SERMON POUR LE CINQUIÈME DIMANCHE APRES L'ÉPIPHANIE.
Explication de l'Évangile.
Domine, nonne bonum semen seminasti in agro tuo ? Unde ergo habet zizania ?
Seigneur, n'avez-vous pas semé de bon grain dans votre champ ? D'où vient donc qu'il s'y trouve de l'ivraie ? Matth., XIII, 27.

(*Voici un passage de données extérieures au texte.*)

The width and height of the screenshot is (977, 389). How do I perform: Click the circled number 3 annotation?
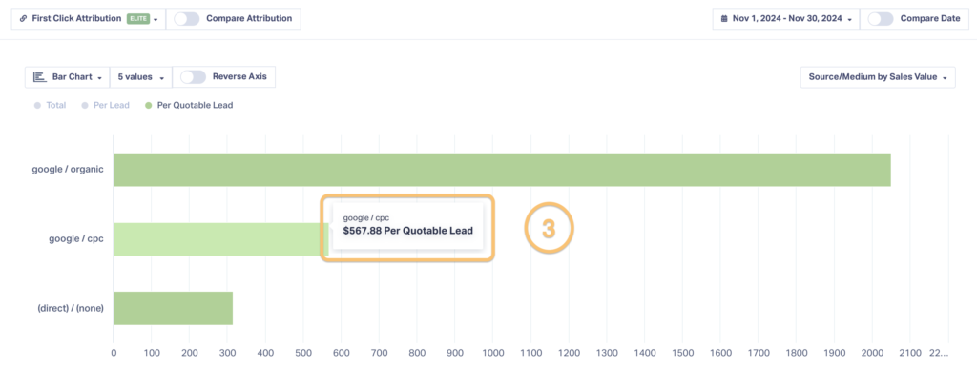[549, 229]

Lorsque le Seigneur descendit sur le mont Sinaï pour donner des lois aux Hébreux, il apparut, dit la sainte Écriture, sous la forme du feu : « L'aspect de la gloire du Seigneur était comme un feu ardent au plus haut de la montagne, en présence de tous les enfants d'Israël. » Erat species gloriæ Domini, quasi ignis ardens super verticem montis, in conspectu filiorum Israel. Exod., XXIV, 17. Tout homme raisonnable doit reconnaître là un dessein particulier de la divine sagesse ; car les œuvres de Dieu sont parfaites, et toutes, soit dans l'ordre de la nature, soit dans l'ordre de la grâce, ont leur raison d'être. Puis donc qu'il pouvait manifester sa gloire aux hommes sous une autre image, pourquoi a-t-il choisi celle du feu ? Il me semble en trouver la principale raison dans les propriétés de cet élément, qui figure très-bien la nature de la divine bonté. En effet, de tous les éléments, c'est le feu qui tend avec plus de force à se répandre dans les autres corps, à les pénétrer de sa vertu et à se les rendre semblables.
Mettez en contact avec lui de l'huile, du bois, un morceau de fer, même de l'eau, il s'efforce aussitôt de les changer en sa nature, et de leur communiquer sa forme et son éclat. Or, telle est la nature de la bonté de Dieu, qui se répand partout, embrasse tout, et tâche, dans une certaine mesure, de tout amener à sa ressemblance. C'est ce qu'atteste cette prière de Notre-Seigneur Jésus Christ à son Père : « Je leur ai donné, dit-il, la gloire que vous m'avez donnée, afin qu'ils soient un comme nous sommes un. Je suis en eux, et vous en moi, afin qu'ils soient consommés en un, » ego claritatem quam dedisti mihi, dedi eis, ut sint unum, sicut et nos sumus unum. Ego in eis, et tu in me, ut sint consummati in unum, Joann., XVII, 22, 23. Vous voyez ici une communication évidente de la gloire divine, conséquence nécessaire de l'unité des esprits.
La nature de la bonté de Dieu ne se révèle pas moins clairement dans la parabole du Père de famille, qui sort à différentes heures du jour et loue des ouvriers pour sa vigne, c'est-à-dire, appelle le genre humain à la pratique de la vertu et de piété, qui nous rend semblables à Dieu, et imprime en nous une image de ses perfections; dans la parabole du semeur, qui répand la semence sur toute la surface de son champ, même dans les parties que les pierres ou les épines doivent rendre stériles ; enfin dans la parabole de ce dimanche, où nous voyons : 1° avec quel soin et quelle sollicitude le céleste Père de famille cultive son champ, c'est-à-dire, travaille au salut des hommes ; 2° par quelle ruse le démon, ennemi acharné du genre humain, s'efforce d'empêcher ce bienfait de la providence divine ; 3° quelle occasion favorable il trouve pour exécuter ses funestes desseins ; 4° enfin quelles sont les causes d'un si grand mal. Le développement de ces quatre points fera la matière de ce discours.